Dataset rows
---
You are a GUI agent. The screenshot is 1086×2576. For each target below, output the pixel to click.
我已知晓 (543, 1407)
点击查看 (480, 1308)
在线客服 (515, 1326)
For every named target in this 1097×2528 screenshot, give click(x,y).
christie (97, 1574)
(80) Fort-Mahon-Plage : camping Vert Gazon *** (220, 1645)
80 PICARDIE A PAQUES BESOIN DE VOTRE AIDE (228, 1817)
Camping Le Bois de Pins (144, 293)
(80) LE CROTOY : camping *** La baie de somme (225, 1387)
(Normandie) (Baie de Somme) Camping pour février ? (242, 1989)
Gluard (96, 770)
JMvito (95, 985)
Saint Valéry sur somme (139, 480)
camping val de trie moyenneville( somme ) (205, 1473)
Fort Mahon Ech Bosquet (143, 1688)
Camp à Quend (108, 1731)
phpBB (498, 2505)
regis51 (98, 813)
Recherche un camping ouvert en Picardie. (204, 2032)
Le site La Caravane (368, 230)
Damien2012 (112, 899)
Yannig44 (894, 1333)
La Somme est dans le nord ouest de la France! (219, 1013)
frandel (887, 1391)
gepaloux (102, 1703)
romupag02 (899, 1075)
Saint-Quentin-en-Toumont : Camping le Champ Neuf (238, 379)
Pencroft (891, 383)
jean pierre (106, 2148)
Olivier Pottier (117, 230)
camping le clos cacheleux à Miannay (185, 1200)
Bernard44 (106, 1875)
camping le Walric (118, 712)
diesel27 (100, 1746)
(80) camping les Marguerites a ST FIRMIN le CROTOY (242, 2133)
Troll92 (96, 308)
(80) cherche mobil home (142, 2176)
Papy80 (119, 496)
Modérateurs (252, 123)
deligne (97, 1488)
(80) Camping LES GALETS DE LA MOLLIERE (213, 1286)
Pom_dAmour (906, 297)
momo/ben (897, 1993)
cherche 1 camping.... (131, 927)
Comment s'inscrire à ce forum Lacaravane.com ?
---
Work to be completed: In the records from the line containing "camping le Walric (118, 712)" through the end of the records, inclusive, change "Modérateurs" to "Administrateurs" and keep every other part of those lines the same.

Task output:
camping le Walric (118, 712)
diesel27 (100, 1746)
(80) camping les Marguerites a ST FIRMIN le CROTOY (242, 2133)
Troll92 (96, 308)
(80) cherche mobil home (142, 2176)
Papy80 (119, 496)
Administrateurs (252, 123)
deligne (97, 1488)
(80) Camping LES GALETS DE LA MOLLIERE (213, 1286)
Pom_dAmour (906, 297)
momo/ben (897, 1993)
cherche 1 camping.... (131, 927)
Comment s'inscrire à ce forum Lacaravane.com ?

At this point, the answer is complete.